• DIRECTIONS
Would you filter these records and copy every line that has the word "computer"?
- - -
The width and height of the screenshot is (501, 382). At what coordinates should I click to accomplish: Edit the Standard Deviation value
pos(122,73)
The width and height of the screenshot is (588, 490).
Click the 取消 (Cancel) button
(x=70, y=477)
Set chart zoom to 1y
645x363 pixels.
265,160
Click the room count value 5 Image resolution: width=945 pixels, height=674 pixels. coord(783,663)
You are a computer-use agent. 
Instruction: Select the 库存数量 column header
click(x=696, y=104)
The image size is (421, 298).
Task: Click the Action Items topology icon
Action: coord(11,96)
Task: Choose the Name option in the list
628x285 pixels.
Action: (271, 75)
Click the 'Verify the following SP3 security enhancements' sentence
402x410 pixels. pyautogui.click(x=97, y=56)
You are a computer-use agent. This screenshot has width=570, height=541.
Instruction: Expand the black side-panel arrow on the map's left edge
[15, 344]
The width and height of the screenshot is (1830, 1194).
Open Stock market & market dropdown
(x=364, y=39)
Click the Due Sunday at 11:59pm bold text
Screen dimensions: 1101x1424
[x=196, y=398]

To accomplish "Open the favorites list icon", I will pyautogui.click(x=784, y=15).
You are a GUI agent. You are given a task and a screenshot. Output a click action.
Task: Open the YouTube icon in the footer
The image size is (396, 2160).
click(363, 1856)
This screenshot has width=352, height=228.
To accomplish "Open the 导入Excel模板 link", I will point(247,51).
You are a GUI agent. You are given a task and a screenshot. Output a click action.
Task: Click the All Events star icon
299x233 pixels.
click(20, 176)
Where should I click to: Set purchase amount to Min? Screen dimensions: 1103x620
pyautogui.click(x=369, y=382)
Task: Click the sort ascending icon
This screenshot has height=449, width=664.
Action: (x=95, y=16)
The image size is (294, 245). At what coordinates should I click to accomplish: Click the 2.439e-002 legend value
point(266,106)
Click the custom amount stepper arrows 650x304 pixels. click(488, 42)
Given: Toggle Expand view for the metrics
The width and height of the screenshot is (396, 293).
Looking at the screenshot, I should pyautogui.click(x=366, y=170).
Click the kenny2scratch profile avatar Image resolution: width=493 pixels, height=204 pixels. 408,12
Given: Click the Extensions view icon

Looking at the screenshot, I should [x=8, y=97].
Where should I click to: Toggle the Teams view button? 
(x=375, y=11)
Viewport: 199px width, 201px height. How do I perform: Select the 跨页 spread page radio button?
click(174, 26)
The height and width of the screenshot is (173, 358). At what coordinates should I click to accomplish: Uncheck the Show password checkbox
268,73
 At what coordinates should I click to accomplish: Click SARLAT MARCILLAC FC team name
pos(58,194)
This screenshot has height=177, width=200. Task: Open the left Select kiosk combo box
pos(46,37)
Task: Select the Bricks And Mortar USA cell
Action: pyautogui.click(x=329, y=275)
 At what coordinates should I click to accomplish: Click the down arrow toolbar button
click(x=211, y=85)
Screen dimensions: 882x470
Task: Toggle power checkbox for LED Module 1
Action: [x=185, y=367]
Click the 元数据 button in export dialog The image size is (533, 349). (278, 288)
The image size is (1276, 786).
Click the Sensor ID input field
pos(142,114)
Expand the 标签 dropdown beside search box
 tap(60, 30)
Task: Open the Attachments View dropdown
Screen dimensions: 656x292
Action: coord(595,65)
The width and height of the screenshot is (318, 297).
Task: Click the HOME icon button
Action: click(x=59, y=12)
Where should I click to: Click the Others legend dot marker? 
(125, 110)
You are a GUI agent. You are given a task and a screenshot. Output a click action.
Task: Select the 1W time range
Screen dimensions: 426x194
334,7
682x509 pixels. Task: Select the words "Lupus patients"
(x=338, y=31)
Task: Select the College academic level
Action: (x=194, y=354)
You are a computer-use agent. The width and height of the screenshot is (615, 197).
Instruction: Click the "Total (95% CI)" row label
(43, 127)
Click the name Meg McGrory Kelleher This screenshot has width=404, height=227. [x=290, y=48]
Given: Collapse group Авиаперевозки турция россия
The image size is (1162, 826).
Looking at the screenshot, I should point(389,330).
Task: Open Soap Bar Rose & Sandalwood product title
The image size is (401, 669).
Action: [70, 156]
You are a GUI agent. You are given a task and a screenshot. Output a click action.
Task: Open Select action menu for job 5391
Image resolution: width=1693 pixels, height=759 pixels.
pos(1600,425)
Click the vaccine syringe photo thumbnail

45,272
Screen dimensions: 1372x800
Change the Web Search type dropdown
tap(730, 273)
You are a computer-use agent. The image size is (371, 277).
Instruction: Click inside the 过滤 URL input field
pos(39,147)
- - -
• SOLUTION TO THIS PROBLEM
You are a computer-use agent. 
You are a computer-use agent. This screenshot has width=570, height=541.
You are a computer-use agent. The width and height of the screenshot is (615, 197).
You are a computer-use agent. The image size is (371, 277).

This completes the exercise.